Inflammasome activation and evasion by bacterial pathogens

Abstract

Innate immune system plays an essential role in combating infectious diseases by recognizing invading pathogens and activating host defense response. Inflammasomes complexes are a central component of the cytosolic innate immune surveillance and are vital in host defense against bacterial pathogens. Bacterial products or pathogen-induced modifications in the intracellular environment are sensed by the inflammasome receptors that form complexes that serve as a platform for caspase-1-dependent or caspase-11-dependent induction of pyroptosis and secretion of cytokines, IL-1β and IL-18. However, several pathogenic bacteria have developed strategies to evade inflammasome activation. This review highlights the recent advances in the mechanism of inflammasome activation by bacterial pathogens and some of the bacterial evasion strategies of inflammasome activation.

Figure 1.. Recent advances in the mechanisms of inflammasome activation by bacterial pathogens.

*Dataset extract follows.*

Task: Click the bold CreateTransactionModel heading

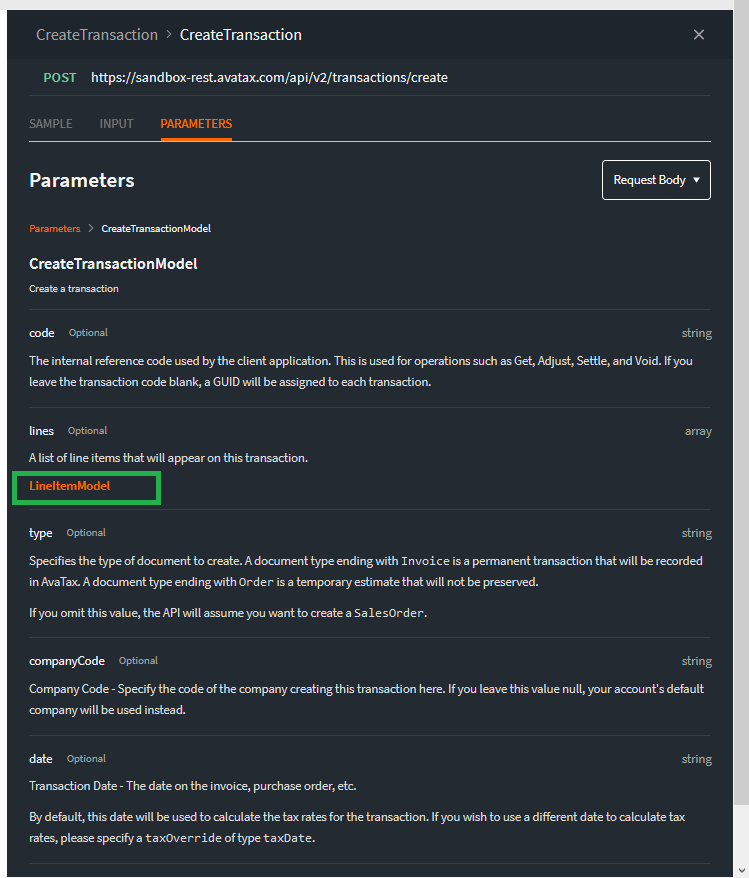Action: coord(113,264)
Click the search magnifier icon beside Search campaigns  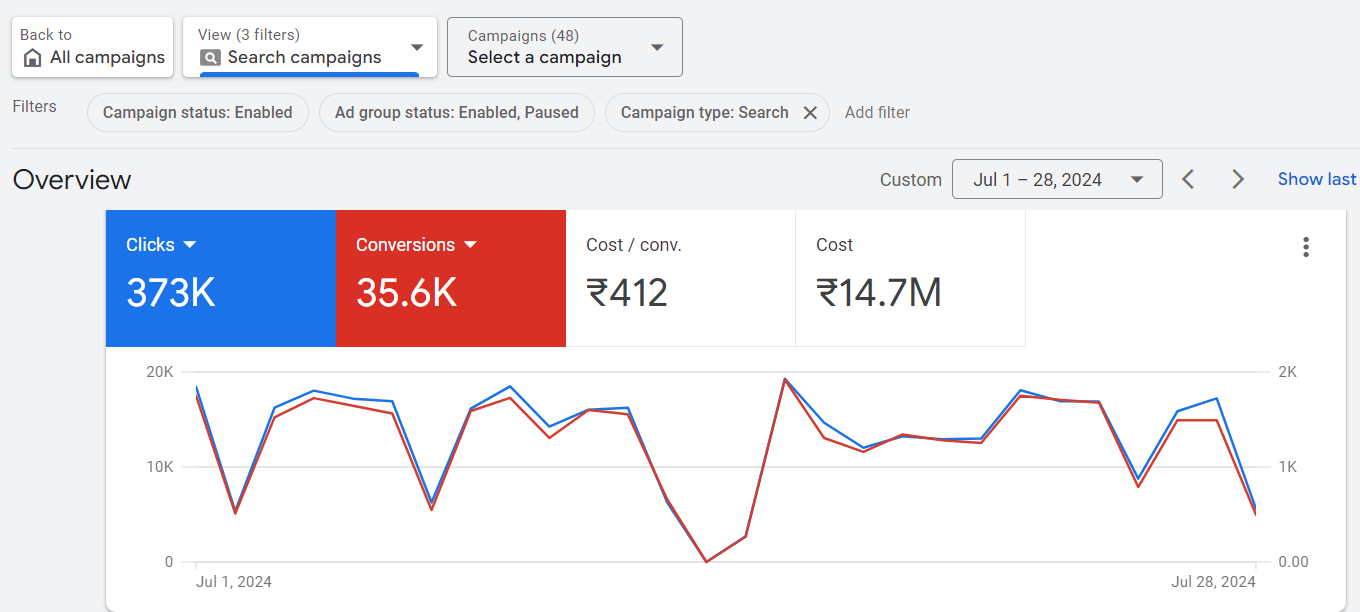coord(210,58)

LPS from Gram-negative bacteria enters the cytosol from OMV-containing endosomes or directly from cytosolic bacteria. GBPs coat cytosolic bacteria and serve as a platform for caspase-4 recruitment and activation. Active caspase-4/11 interacts with the C-terminus of GSDMD in an exosite-dependent manner leading to GSDMD cleavage into N-terminal fragment, which forms pores on the plasma membrane resulting in pyroptosis. K⁺ efflux via GSDMD pores leads to NLRP3 activation. YopJ protein of Yersinia inhibits TAK1 leading to activation of caspase-8, which cleaves GSDMD leading to pyroptosis and NLRP3 activation. Certain NLRP3 activators trigger disassembly of trans-Golgi network exposing PtdIns4P, which recruits NLRP3 leading to its aggregation and activation. NEK7 also aids in the NLRP3 oligomerization. Lipoteichoic acid (LTA) of Gram-positive bacteria binds to NLRP6 leading to inflammasome activation. The FIIND domain of NLRP1 undergoes constitutive autoproteolysis during unstimulated conditions, however, the resulting C- and N-terminal polypeptides remain bound together. Anthrax lethal factor (LF) cleaves the N-terminal peptide leading to its ubiquitination. Shigella IpaH7.8 directly ubiquitinates the N-terminal peptide. Ubiquitinated N-terminal peptide undergoes proteasomal degradation releasing a free NLRP1 C-terminal fragment, which assembles into an inflammasome complex. Once the inflammasome complex is assembled, procaspase-1 is cleaved into active caspase-1, which cleaves pro-forms of IL-1 cytokines into their active forms. Active caspase-1 also interacts with the C-terminus of GSDMD in an exosite-dependent manner leading to GSDMD cleavage, pyroptosis, and release of IL-1 cytokines via GSDMD pores.

Figure 2.. Inflammasome inhibition by effector proteins of bacterial secretion systems.

Effectors of T3SS/T4SS suppress inflammasome activation by varying mechanisms. OspC3 of Shigella binds to the p19 subunit of caspase-4 and inhibits its interaction with p10 subunit thereby suppressing caspase-4 activation. IcaA of C. burnetti interferes with LPS-caspase-11 interaction to inhibit caspase-11 activation. EvpP of E. tarda blocks elevation of intracellular Ca²⁺ levels, which is required for JnK activation and ASC oligomerization. Yersinia YopM protein directly binds to caspase-1 and prevents caspase-1-ASC interaction. YopM also inhibits pyrin inflammasome by binding to host PRK kinases, which are required for pyrin activation. SdhA of L. pneumophila maintains the integrity of Legionella-containing vacuole (LCV) to block the escape of dsDNA into the cytosol and subsequent AIM2 activation. ExoU and ExoS exoenzymes of P. aeruginosa inhibits NLRC4 inflammasome activation.